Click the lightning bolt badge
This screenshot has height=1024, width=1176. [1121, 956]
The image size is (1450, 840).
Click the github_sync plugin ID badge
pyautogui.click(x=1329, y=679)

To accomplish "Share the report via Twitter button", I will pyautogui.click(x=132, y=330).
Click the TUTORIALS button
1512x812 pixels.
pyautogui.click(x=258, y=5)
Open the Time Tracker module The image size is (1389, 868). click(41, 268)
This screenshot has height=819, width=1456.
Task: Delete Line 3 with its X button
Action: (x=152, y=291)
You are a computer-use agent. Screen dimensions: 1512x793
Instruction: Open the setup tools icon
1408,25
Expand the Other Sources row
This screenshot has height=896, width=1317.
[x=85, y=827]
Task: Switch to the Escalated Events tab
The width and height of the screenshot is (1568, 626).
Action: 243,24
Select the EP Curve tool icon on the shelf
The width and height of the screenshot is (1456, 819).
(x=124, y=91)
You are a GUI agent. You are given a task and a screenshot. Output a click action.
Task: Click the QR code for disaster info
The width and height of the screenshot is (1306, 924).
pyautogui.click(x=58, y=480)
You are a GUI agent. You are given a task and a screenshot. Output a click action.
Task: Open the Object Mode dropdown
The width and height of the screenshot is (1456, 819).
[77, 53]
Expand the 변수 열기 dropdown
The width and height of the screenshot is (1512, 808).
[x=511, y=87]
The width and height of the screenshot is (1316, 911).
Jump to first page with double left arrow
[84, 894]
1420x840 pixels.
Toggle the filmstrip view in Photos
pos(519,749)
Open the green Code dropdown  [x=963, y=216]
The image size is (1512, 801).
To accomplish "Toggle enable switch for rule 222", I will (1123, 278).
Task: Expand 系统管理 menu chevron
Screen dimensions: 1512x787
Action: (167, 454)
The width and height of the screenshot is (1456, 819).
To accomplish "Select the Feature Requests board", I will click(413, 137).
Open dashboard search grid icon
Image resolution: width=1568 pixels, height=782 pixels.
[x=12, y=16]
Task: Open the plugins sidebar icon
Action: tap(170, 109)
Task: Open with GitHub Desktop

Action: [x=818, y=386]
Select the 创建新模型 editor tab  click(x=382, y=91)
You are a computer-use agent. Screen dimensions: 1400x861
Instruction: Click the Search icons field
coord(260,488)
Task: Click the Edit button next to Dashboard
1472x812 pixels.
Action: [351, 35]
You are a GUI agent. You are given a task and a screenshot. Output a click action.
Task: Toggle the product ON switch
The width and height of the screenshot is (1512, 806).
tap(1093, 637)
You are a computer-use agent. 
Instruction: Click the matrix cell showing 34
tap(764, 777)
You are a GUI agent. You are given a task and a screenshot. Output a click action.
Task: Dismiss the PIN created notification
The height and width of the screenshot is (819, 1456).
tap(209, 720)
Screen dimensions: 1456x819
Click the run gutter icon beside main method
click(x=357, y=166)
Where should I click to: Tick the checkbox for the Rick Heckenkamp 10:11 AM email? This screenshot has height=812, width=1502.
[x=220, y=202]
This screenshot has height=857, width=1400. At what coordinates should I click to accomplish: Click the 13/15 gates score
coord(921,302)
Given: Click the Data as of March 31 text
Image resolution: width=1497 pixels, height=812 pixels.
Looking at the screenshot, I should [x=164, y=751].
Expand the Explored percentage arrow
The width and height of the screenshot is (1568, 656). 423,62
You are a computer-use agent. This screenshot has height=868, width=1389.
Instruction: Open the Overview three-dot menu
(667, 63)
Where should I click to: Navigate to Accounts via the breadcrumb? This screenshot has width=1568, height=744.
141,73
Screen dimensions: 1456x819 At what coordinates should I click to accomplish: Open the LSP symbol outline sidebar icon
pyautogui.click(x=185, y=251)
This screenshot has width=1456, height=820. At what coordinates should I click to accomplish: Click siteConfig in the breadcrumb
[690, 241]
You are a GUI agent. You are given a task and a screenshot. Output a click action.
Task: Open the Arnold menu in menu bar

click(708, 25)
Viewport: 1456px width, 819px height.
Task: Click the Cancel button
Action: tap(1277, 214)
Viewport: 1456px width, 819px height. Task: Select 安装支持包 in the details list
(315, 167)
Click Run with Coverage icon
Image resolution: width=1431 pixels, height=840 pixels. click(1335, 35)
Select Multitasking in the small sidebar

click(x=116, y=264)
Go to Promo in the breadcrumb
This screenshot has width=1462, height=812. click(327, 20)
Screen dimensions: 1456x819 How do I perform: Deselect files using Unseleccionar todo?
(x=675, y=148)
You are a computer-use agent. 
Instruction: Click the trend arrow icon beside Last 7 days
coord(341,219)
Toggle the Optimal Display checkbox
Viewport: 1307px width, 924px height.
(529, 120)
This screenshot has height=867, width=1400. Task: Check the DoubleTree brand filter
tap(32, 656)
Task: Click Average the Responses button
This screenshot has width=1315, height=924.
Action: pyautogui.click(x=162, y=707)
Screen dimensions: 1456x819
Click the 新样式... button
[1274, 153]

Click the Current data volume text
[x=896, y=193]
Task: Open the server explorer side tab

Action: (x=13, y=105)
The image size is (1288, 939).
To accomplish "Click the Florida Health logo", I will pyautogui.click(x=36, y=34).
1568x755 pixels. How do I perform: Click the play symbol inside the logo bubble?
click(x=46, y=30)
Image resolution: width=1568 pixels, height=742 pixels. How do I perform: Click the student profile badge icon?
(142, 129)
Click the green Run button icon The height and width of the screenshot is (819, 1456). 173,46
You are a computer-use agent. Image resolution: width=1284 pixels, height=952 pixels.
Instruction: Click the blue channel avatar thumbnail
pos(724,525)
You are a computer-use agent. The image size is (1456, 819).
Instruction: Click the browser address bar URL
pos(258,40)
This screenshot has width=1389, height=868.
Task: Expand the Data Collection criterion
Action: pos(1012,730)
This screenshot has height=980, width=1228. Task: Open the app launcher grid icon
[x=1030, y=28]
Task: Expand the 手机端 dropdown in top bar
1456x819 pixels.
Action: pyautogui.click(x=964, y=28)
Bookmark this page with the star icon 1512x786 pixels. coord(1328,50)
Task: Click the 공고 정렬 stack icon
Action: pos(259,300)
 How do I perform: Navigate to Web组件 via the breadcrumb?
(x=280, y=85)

------------

[Requirement] The data must be retyped in full, exactly as it reads.

[Answer box]
Click the lightning bolt badge
This screenshot has height=1024, width=1176. [1121, 956]
The image size is (1450, 840).
Click the github_sync plugin ID badge
pyautogui.click(x=1329, y=679)

To accomplish "Share the report via Twitter button", I will pyautogui.click(x=132, y=330).
Click the TUTORIALS button
1512x812 pixels.
pyautogui.click(x=258, y=5)
Open the Time Tracker module The image size is (1389, 868). click(41, 268)
This screenshot has height=819, width=1456.
Task: Delete Line 3 with its X button
Action: (x=152, y=291)
You are a computer-use agent. Screen dimensions: 1512x793
Instruction: Open the setup tools icon
1408,25
Expand the Other Sources row
This screenshot has height=896, width=1317.
[x=85, y=827]
Task: Switch to the Escalated Events tab
The width and height of the screenshot is (1568, 626).
Action: 243,24
Select the EP Curve tool icon on the shelf
The width and height of the screenshot is (1456, 819).
(x=124, y=91)
You are a GUI agent. You are given a task and a screenshot. Output a click action.
Task: Click the QR code for disaster info
The width and height of the screenshot is (1306, 924).
pyautogui.click(x=58, y=480)
You are a GUI agent. You are given a task and a screenshot. Output a click action.
Task: Open the Object Mode dropdown
The width and height of the screenshot is (1456, 819).
[77, 53]
Expand the 변수 열기 dropdown
The width and height of the screenshot is (1512, 808).
[x=511, y=87]
The width and height of the screenshot is (1316, 911).
Jump to first page with double left arrow
[84, 894]
1420x840 pixels.
Toggle the filmstrip view in Photos
pos(519,749)
Open the green Code dropdown  [x=963, y=216]
The image size is (1512, 801).
To accomplish "Toggle enable switch for rule 222", I will (1123, 278).
Task: Expand 系统管理 menu chevron
Screen dimensions: 1512x787
Action: (167, 454)
The width and height of the screenshot is (1456, 819).
To accomplish "Select the Feature Requests board", I will click(413, 137).
Open dashboard search grid icon
Image resolution: width=1568 pixels, height=782 pixels.
[x=12, y=16]
Task: Open the plugins sidebar icon
Action: tap(170, 109)
Task: Open with GitHub Desktop

Action: [x=818, y=386]
Select the 创建新模型 editor tab  click(x=382, y=91)
You are a computer-use agent. Screen dimensions: 1400x861
Instruction: Click the Search icons field
coord(260,488)
Task: Click the Edit button next to Dashboard
1472x812 pixels.
Action: [351, 35]
You are a GUI agent. You are given a task and a screenshot. Output a click action.
Task: Toggle the product ON switch
The width and height of the screenshot is (1512, 806).
tap(1093, 637)
You are a computer-use agent. 
Instruction: Click the matrix cell showing 34
tap(764, 777)
You are a GUI agent. You are given a task and a screenshot. Output a click action.
Task: Dismiss the PIN created notification
The height and width of the screenshot is (819, 1456).
tap(209, 720)
Screen dimensions: 1456x819
Click the run gutter icon beside main method
click(x=357, y=166)
Where should I click to: Tick the checkbox for the Rick Heckenkamp 10:11 AM email? This screenshot has height=812, width=1502.
[x=220, y=202]
This screenshot has height=857, width=1400. At what coordinates should I click to accomplish: Click the 13/15 gates score
coord(921,302)
Given: Click the Data as of March 31 text
Image resolution: width=1497 pixels, height=812 pixels.
Looking at the screenshot, I should [x=164, y=751].
Expand the Explored percentage arrow
The width and height of the screenshot is (1568, 656). 423,62
You are a computer-use agent. This screenshot has height=868, width=1389.
Instruction: Open the Overview three-dot menu
(667, 63)
Where should I click to: Navigate to Accounts via the breadcrumb? This screenshot has width=1568, height=744.
141,73
Screen dimensions: 1456x819 At what coordinates should I click to accomplish: Open the LSP symbol outline sidebar icon
pyautogui.click(x=185, y=251)
This screenshot has width=1456, height=820. At what coordinates should I click to accomplish: Click siteConfig in the breadcrumb
[690, 241]
You are a GUI agent. You are given a task and a screenshot. Output a click action.
Task: Open the Arnold menu in menu bar

click(708, 25)
Viewport: 1456px width, 819px height.
Task: Click the Cancel button
Action: tap(1277, 214)
Viewport: 1456px width, 819px height. Task: Select 安装支持包 in the details list
(315, 167)
Click Run with Coverage icon
Image resolution: width=1431 pixels, height=840 pixels. click(1335, 35)
Select Multitasking in the small sidebar

click(x=116, y=264)
Go to Promo in the breadcrumb
This screenshot has width=1462, height=812. click(327, 20)
Screen dimensions: 1456x819 How do I perform: Deselect files using Unseleccionar todo?
(x=675, y=148)
You are a computer-use agent. 
Instruction: Click the trend arrow icon beside Last 7 days
coord(341,219)
Toggle the Optimal Display checkbox
Viewport: 1307px width, 924px height.
(529, 120)
This screenshot has height=867, width=1400. Task: Check the DoubleTree brand filter
tap(32, 656)
Task: Click Average the Responses button
This screenshot has width=1315, height=924.
Action: pyautogui.click(x=162, y=707)
Screen dimensions: 1456x819
Click the 新样式... button
[1274, 153]

Click the Current data volume text
[x=896, y=193]
Task: Open the server explorer side tab

Action: (x=13, y=105)
The image size is (1288, 939).
To accomplish "Click the Florida Health logo", I will pyautogui.click(x=36, y=34).
1568x755 pixels. How do I perform: Click the play symbol inside the logo bubble?
click(x=46, y=30)
Image resolution: width=1568 pixels, height=742 pixels. How do I perform: Click the student profile badge icon?
(142, 129)
Click the green Run button icon The height and width of the screenshot is (819, 1456). 173,46
You are a computer-use agent. Image resolution: width=1284 pixels, height=952 pixels.
Instruction: Click the blue channel avatar thumbnail
pos(724,525)
You are a computer-use agent. The image size is (1456, 819).
Instruction: Click the browser address bar URL
pos(258,40)
This screenshot has width=1389, height=868.
Task: Expand the Data Collection criterion
Action: pos(1012,730)
This screenshot has height=980, width=1228. Task: Open the app launcher grid icon
[x=1030, y=28]
Task: Expand the 手机端 dropdown in top bar
1456x819 pixels.
Action: pyautogui.click(x=964, y=28)
Bookmark this page with the star icon 1512x786 pixels. coord(1328,50)
Task: Click the 공고 정렬 stack icon
Action: pos(259,300)
 How do I perform: Navigate to Web组件 via the breadcrumb?
(x=280, y=85)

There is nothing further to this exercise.